Tears of frustration pricked Minerva's eyes; she tried to turn her head to hide them, but Severus caught her chin and brought her back to him. "You need to agree," he said, "because if you start defying me again, I will have to hunt Wilhelmina down. And you'll have to live with the knowledge that the only thing your pitiful resistance accomplished was your lover's death. You can't beat me, Minerva. Accept that.

"Now, I repeat: You will follow my orders to the letter. And the Carrows' orders. Is that clear?"

"Yes," she whispered, closing her eyes, hating him, hating herself.

It was wrong, it was selfish, but she knew she would do whatever it took to save Wilhelmina. Part of her still had trouble believing that Severus would actually kill her, but she couldn't take the chance.

"Good," Snape said. "I'm glad even Gryffindors see reason eventually. And now," he went on, leaning over her, "the time has come."

He lifted himself onto the bed and knelt before her, unfastening his trousers.

"But. . ."

"But what? You thought that if you agreed to obey me, we could skip the lesson? Oh, no, I'm afraid not. You need to learn this simple fact: the worst not only can happen. It will."

He took hold of her hips with icy fingers as he positioned himself, and she saw with a start that he was already fully erect. He must have taken a potion, she thought distractedly.

And then he began. Minerva dug her fingernails into her palms and concentrated on the task of staying silent -- not because silence mattered, but because it was something else to focus on beside the reality of Severus Snape's cock between her legs, of his black-clad bulk on top of her.

Vaguely she registered that he was moving slowly, giving her time to adjust to him, but soon his hands were pressing down on her shoulders, and he was thrusting and grunting, and not until she felt the sting of salt on her bloodied face did she realise that though she was soundless, she was crying.

Finally Snape finished and lay motionless atop her, his ragged breathing in counterpoint to her own. Once they were both still, he spoke in a near-whisper directly into her ear.

"He wanted you to be taught a lesson, and he wanted the marks of it to be visible to everyone. So you are not to heal your face. You shall be at breakfast, and you shall teach your classes, and to anyone who asks what happened, even first-years, you must say that it is your punishment for disobeying the Headmaster. Do you understand?"

A nod was all she could manage; he accepted it and climbed off her, adjusting his clothing.

She hoped desperately that he would leave then, but he drew the duvet over her and spoke once more, this time in his normal tones.

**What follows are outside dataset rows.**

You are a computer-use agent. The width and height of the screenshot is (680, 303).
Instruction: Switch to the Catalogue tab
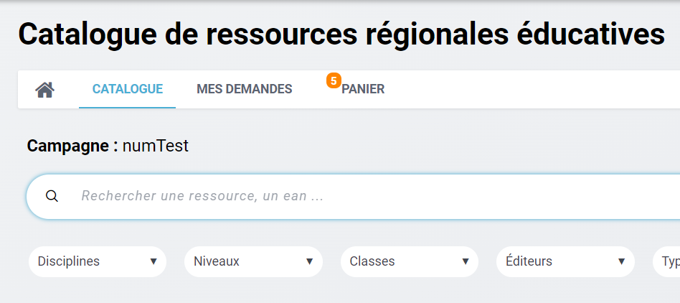coord(128,90)
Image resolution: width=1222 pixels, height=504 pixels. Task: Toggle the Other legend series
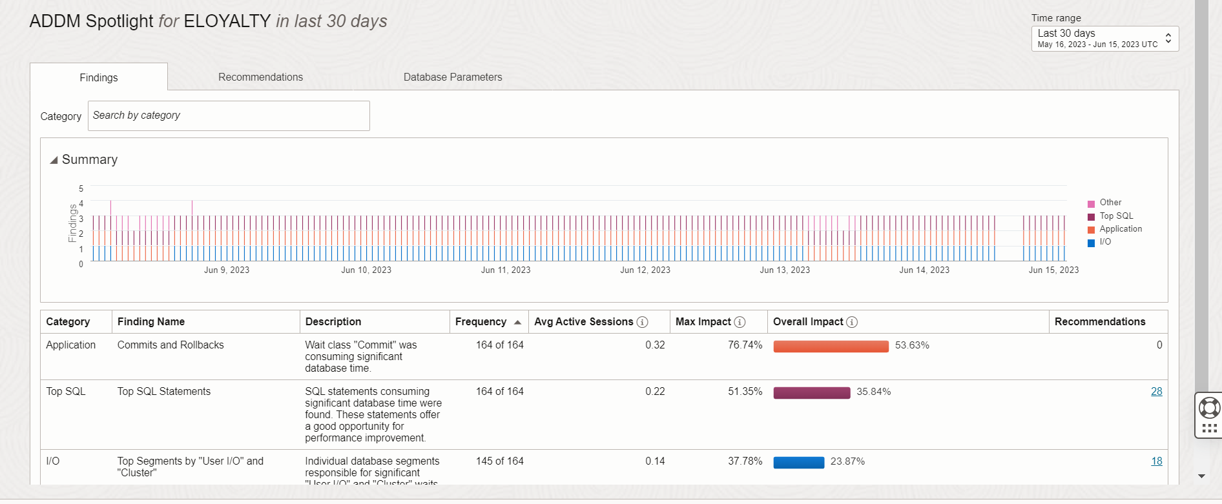click(1110, 203)
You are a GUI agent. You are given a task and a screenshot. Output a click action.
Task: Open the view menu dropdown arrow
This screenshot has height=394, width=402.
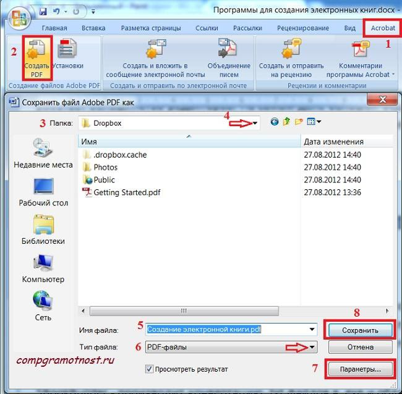(319, 122)
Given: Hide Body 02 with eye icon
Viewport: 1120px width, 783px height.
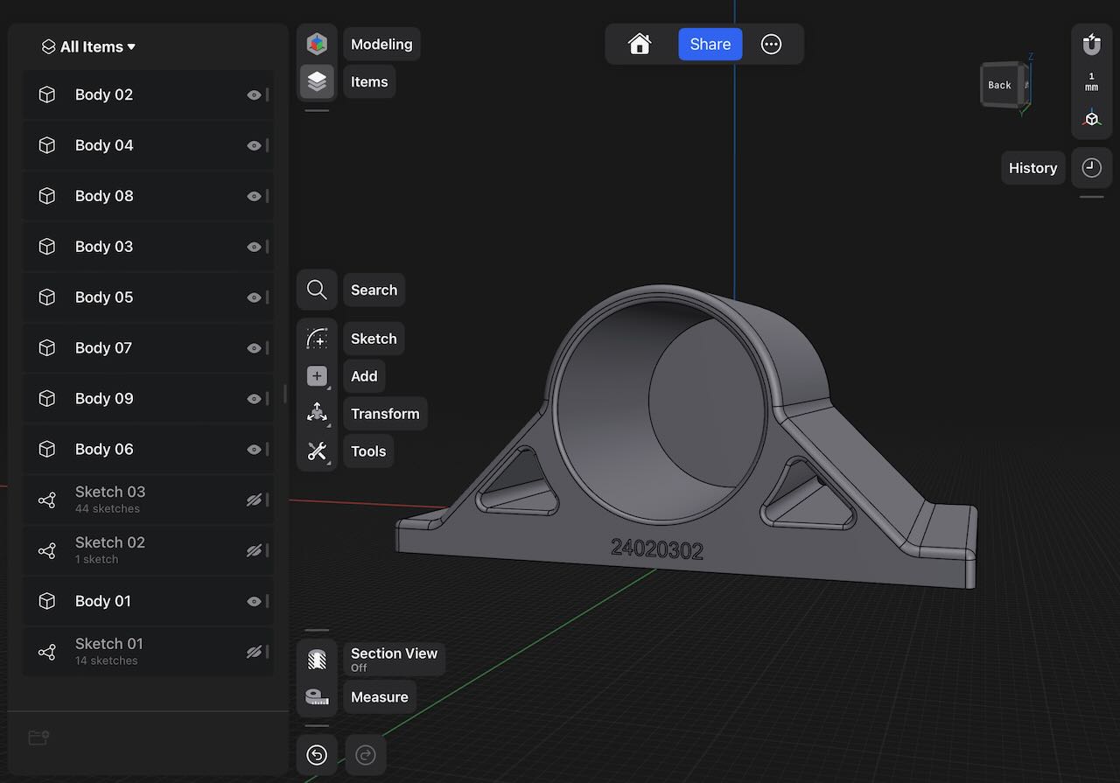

"If you have to be punished again," he said, "you'll look back at this encounter with nostalgia. Because being raped by me is nothing compared to what will happen to you next. A night with Amycus Carrow and a couple of other Death Eaters will be just the beginning. It's what the Dark Lord intended this time, but I convinced him it would be more effective to hold that plan over you as a threat. So he assigned me tonight's little episode instead and is keeping the other idea in reserve. But if he decides you need another lesson, nothing will save you. Or Wihelmina. I won't. I can't."

He leant back over her, and Minerva forced herself not to flinch. "Look at me," he said, and waited until she did. "Now listen carefully. This is war, and we both know what that means. Learn from this. If you have any sense at all, you'll give over your idiotic Gryffindor ideas of defiance and resistance, and you will protect yourself. Do you hear me? Protect yourself, damn it. Minerva, just. . .protect yourself."

His eyes as he gazed at her were unreadable. Then with a wave of his wand, he removed the cords tying her to the bed and placed her own wand on the mantel.

"Goodnight, Professor," he said as he turned to go. "I will see you at breakfast."